### WHAT IS BEING ASKED:
Drop the pictures, then repeat every record exactly as it stands.

_____

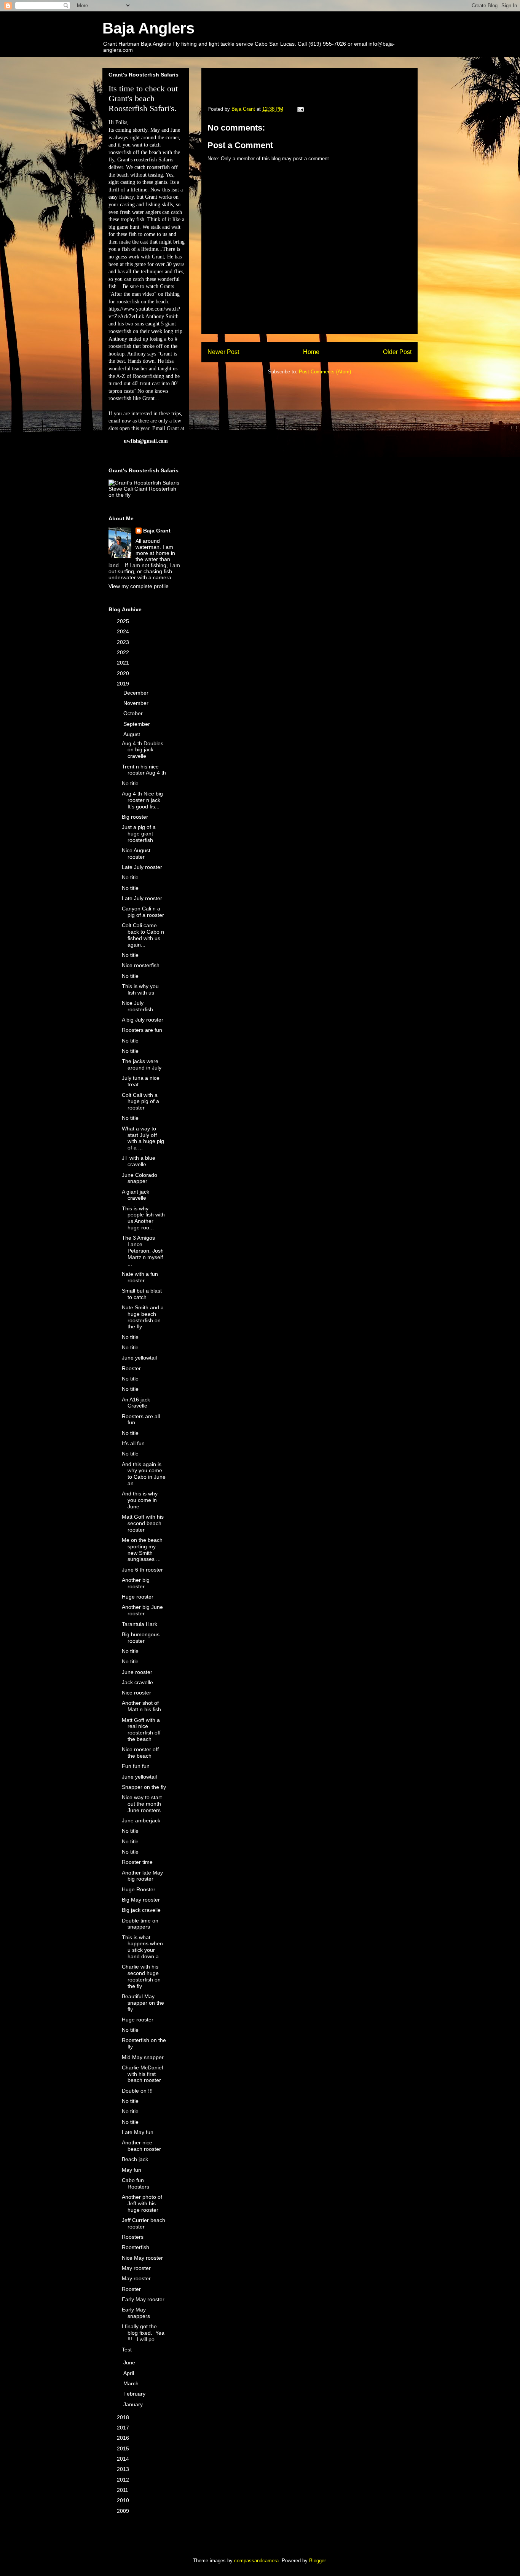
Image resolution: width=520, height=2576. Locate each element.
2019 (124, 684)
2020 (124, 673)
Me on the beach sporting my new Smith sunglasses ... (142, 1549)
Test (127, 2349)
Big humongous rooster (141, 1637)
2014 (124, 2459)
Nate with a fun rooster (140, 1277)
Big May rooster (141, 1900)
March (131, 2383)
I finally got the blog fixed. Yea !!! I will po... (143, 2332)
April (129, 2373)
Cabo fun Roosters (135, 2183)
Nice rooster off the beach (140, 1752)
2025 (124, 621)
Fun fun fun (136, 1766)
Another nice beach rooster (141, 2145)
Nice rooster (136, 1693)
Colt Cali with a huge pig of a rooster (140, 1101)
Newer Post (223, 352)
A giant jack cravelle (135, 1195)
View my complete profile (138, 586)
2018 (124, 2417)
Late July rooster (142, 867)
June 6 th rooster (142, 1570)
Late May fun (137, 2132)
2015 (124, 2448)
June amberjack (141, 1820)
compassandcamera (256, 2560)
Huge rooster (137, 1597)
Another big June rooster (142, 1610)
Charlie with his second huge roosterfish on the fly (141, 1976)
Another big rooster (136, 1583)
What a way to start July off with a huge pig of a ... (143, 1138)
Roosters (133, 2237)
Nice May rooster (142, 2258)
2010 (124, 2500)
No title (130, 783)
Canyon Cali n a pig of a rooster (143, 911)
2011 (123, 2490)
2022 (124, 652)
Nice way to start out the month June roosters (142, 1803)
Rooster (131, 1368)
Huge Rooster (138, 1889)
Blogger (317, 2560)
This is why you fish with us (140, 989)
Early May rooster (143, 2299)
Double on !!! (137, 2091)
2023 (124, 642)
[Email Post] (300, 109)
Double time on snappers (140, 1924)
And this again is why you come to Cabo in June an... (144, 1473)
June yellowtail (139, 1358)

_____

### RESPONSE TO THE TASK:
Image resolution: width=520, height=2576. Locate each element.
2019 (124, 684)
2020 (124, 673)
Me on the beach sporting my new Smith sunglasses ... (142, 1549)
Test (127, 2349)
Big humongous rooster (141, 1637)
2014 (124, 2459)
Nate with a fun rooster (140, 1277)
Big May rooster (141, 1900)
March (131, 2383)
I finally got the blog fixed. Yea !!! I will po... (143, 2332)
April (129, 2373)
Cabo fun Roosters (135, 2183)
Nice rooster off the beach (140, 1752)
2025 (124, 621)
Fun fun fun (136, 1766)
Another nice beach rooster (141, 2145)
Nice rooster (136, 1693)
Colt Cali with a huge pig of a rooster (140, 1101)
Newer Post (223, 352)
A giant jack cravelle (135, 1195)
View my complete profile (138, 586)
2018 (124, 2417)
Late July rooster (142, 867)
June 6 th rooster (142, 1570)
Late May fun (137, 2132)
2015 (124, 2448)
June amberjack (141, 1820)
compassandcamera (256, 2560)
Huge rooster (137, 1597)
Another big June rooster (142, 1610)
Charlie with his second huge roosterfish on the fly (141, 1976)
Another big rooster (136, 1583)
What a way to start July off with a huge pig of a ... (143, 1138)
Roosters (133, 2237)
Nice May rooster (142, 2258)
2010 (124, 2500)
No title (130, 783)
Canyon Cali n a pig of a rooster (143, 911)
2011 (123, 2490)
2022 (124, 652)
Nice way to start out the month June roosters (142, 1803)
Rooster (131, 1368)
Huge Rooster (138, 1889)
Blogger (317, 2560)
This is why you fish with us (140, 989)
Early May rooster (143, 2299)
Double on !!! (137, 2091)
2023 (124, 642)
[Email Post] (300, 109)
Double time on snappers (140, 1924)
And this again is why you come to Cabo in June an... (144, 1473)
June yellowtail (139, 1358)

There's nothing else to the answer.